Entries taken from a collection
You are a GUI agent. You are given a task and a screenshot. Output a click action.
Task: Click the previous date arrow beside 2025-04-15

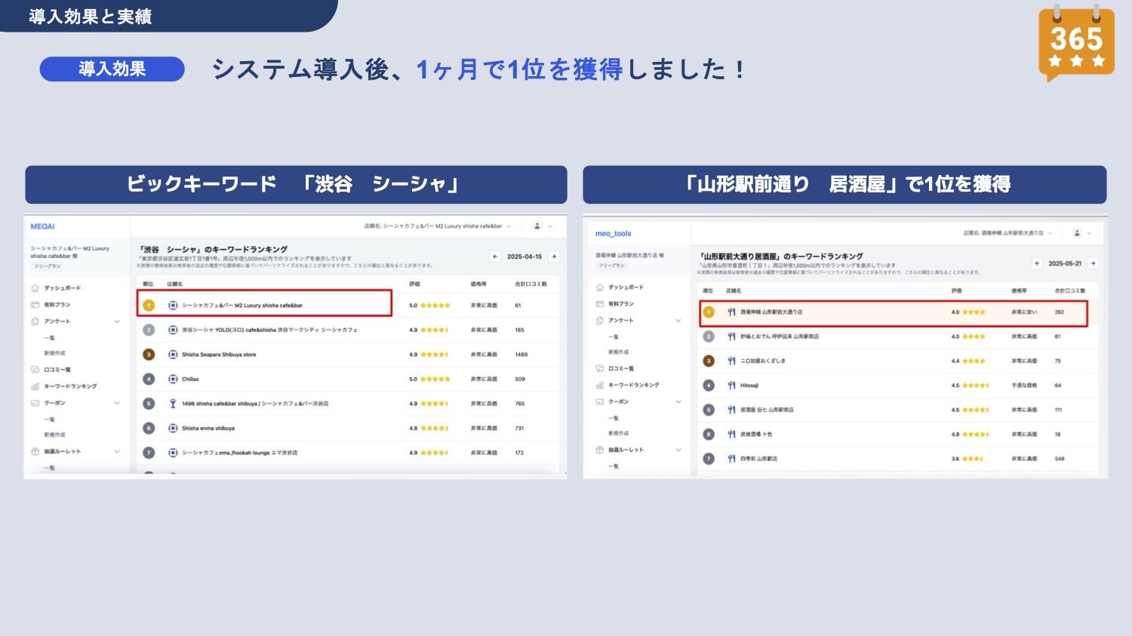coord(495,257)
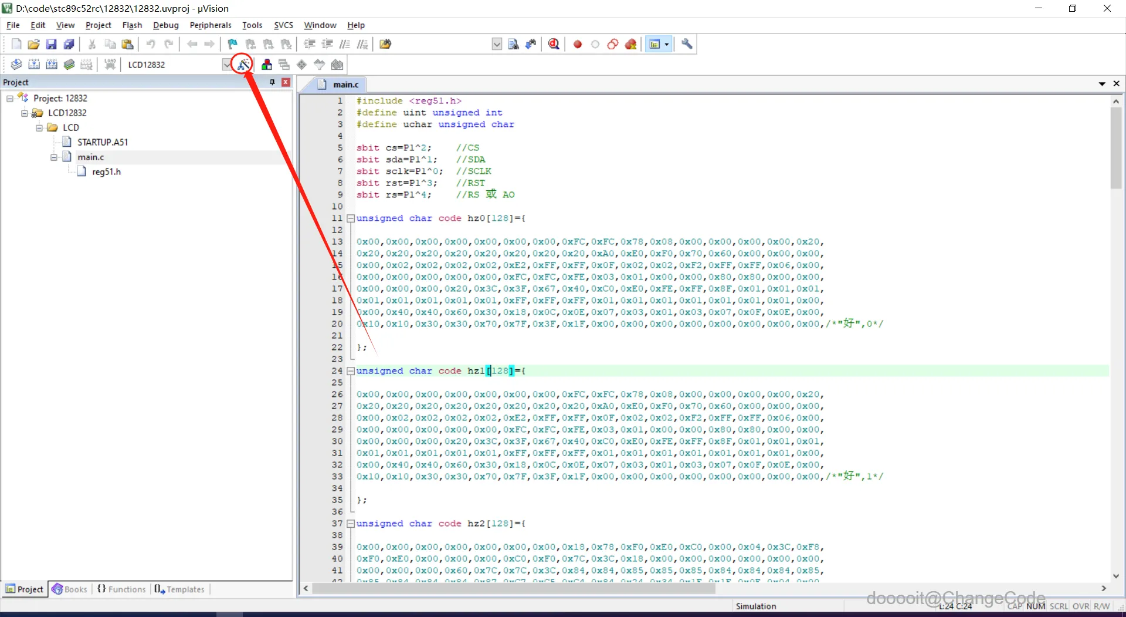
Task: Open the Peripherals menu
Action: pyautogui.click(x=210, y=25)

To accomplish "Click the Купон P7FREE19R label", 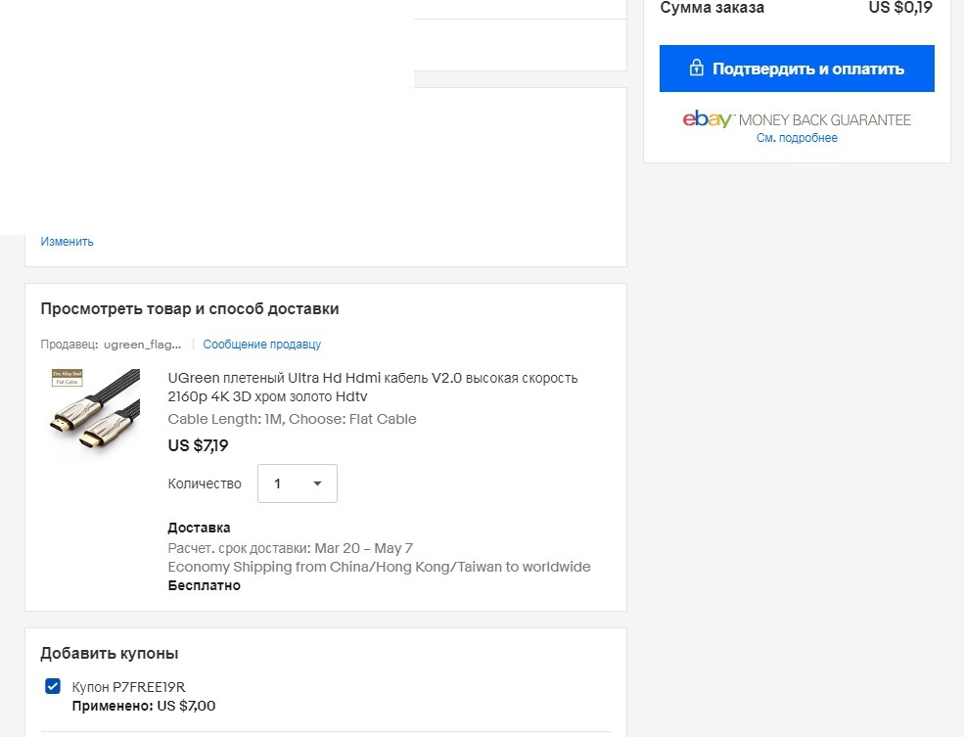I will pos(128,687).
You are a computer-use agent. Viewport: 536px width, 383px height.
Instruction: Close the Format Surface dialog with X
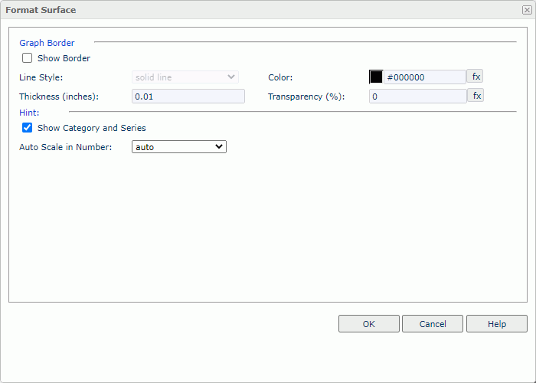point(526,10)
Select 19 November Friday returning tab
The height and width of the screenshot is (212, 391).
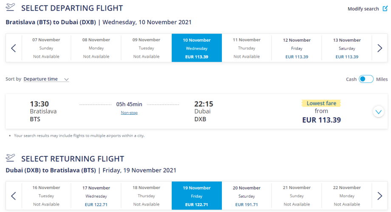point(196,196)
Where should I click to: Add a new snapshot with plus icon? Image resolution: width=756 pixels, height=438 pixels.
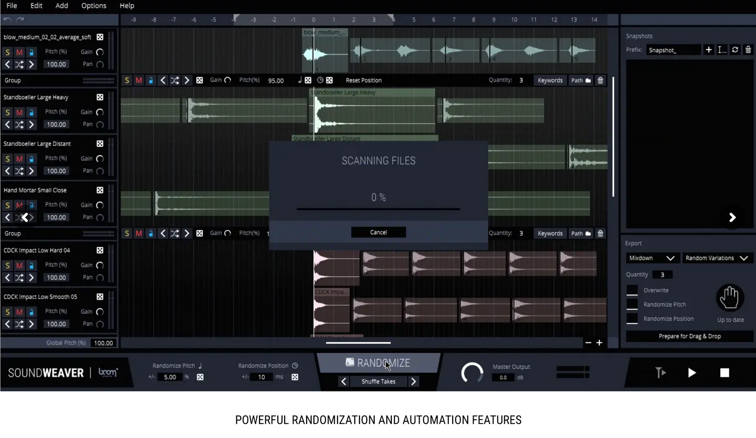click(708, 50)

▶ HOW TO COMPLETE THIS TASK
Produce an exact copy of the lines from the line containing "Where should I" through the last line of the records, with no pictures and no other text.

▶ FINISHED EXERCISE
Where should I click to: Add a new snapshot with plus icon? Image resolution: width=756 pixels, height=438 pixels.
click(708, 50)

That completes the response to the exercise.